A story in the Telegraph confirms what only makes sense about NATO involvement in Afghanistan:
Asked whether the future of Nato was at stake, [U.S. General Dan] McNeill said: “I think all 26 members realise that from a military context, and that is primarily why Nato is here, this is a decision point. Either we are going to get it done, or we won’t.”
McNeill claims that there are insufficient NATO forces “to clear and hold every part of this country.” I have read elsewhere that while NATO forces defeat Taliban forces in every engagement and supposedly enjoy the support of the Afghanistan people (but see this story in Afghan News Net) and a democratically elected (!) government, the Taliban are making strategic gains. According to the Guardian, “wide areas of the south – in Helmand, Kandahar and Uruzgan provinces – are controlled by the Taliban, and the fighting is migrating north, into Ghazni province – where 23 South Koreans were kidnapped in July – and Wardak, right next door to Kabul, the capital.”
But support for the United States in Afghanistan frees U.S. forces for Iraq, and, potentially, Iran, and helps to sustain U.S. hegemony around the world.

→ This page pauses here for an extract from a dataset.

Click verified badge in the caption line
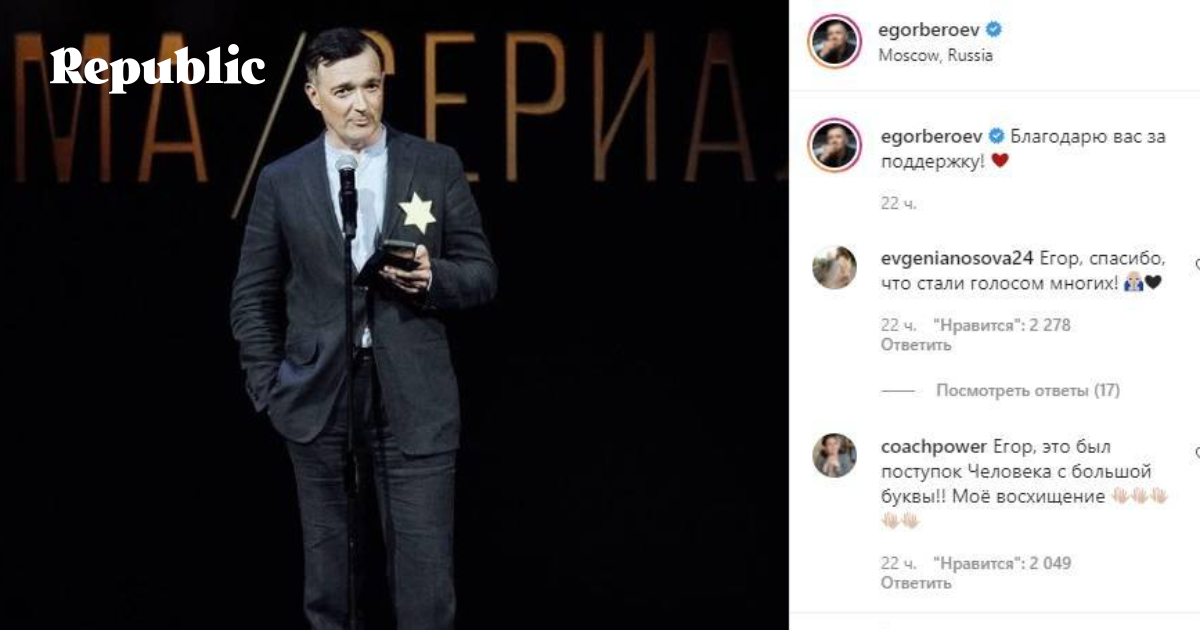This screenshot has height=630, width=1200. pos(996,136)
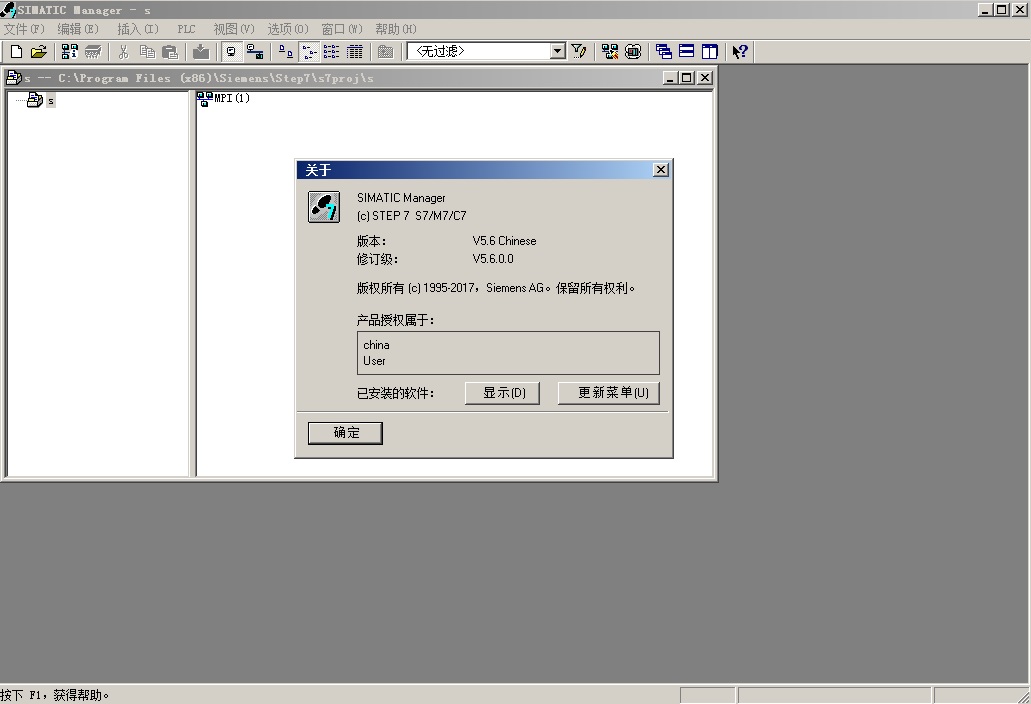1031x704 pixels.
Task: Click the filter funnel icon
Action: (x=579, y=51)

Citizens in the rest of the world aren’t nearly so deluded as in the U.S.; the Telegraph story observes that “political pressure grows in Canada and Holland to downgrade the combat status of their soldiers in southern Afghanistan, where British troops are based.
“The governments of Germany and Italy are also under huge pressure over their deployments in the north.” I have previously written on the fragility of the political situation in Pakistan.
The U.S. relies on its self-image as a “shining city on the hill” to sustain imperialism. To the rest of the world, this appears as hubris. Hubris might not seem so bad, until all of a sudden the support the U.S. is counting on isn’t there.